* begin *
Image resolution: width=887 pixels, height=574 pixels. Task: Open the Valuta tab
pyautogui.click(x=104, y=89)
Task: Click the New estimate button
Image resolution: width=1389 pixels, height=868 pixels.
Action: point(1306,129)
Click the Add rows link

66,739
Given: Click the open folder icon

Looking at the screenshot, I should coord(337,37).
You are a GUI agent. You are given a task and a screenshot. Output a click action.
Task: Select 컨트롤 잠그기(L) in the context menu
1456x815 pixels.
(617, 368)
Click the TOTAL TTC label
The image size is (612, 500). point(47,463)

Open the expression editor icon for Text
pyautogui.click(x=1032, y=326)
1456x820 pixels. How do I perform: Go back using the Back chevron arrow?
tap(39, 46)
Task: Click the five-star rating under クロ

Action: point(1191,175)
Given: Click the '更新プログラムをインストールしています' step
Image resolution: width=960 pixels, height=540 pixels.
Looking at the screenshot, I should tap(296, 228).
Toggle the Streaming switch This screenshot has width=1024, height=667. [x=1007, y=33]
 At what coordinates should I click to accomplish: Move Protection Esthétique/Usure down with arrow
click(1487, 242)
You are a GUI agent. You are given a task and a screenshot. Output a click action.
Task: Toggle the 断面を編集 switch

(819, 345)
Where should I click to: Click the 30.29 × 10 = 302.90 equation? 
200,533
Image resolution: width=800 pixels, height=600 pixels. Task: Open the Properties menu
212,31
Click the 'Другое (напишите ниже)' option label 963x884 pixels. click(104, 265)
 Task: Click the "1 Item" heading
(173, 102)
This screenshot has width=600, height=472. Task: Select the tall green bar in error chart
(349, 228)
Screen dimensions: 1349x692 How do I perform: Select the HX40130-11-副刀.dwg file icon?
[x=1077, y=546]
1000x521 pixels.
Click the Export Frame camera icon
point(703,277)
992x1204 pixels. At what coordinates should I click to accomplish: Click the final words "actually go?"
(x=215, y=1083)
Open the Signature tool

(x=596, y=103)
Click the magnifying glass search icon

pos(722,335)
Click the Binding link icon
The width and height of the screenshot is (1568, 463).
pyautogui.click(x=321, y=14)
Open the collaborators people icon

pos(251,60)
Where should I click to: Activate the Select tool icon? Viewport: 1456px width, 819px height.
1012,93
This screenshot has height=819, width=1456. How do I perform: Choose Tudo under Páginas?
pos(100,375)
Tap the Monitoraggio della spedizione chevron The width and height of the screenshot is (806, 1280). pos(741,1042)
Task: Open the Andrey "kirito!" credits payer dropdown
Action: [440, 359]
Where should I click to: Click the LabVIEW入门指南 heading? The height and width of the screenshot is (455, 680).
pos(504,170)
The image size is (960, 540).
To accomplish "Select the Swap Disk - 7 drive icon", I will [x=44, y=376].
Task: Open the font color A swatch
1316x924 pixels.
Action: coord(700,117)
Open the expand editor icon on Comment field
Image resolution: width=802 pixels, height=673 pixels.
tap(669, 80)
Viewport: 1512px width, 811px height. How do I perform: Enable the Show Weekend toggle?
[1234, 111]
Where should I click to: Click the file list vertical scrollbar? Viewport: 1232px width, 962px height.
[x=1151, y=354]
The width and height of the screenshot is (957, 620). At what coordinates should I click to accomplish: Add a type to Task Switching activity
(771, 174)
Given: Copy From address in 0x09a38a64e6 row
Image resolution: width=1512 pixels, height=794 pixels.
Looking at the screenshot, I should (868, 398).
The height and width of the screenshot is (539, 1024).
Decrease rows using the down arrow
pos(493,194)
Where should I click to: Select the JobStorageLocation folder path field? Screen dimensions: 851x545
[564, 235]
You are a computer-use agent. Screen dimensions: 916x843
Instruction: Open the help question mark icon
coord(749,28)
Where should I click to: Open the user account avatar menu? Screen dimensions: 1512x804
* end *
■ **Job**: Pull out each line of the listing above that contains the string "arrow", matching case exactly.

■ **Answer to this exercise**:
1456x820 pixels. How do I perform: Go back using the Back chevron arrow?
 At what coordinates should I click to accomplish: Move Protection Esthétique/Usure down with arrow
Decrease rows using the down arrow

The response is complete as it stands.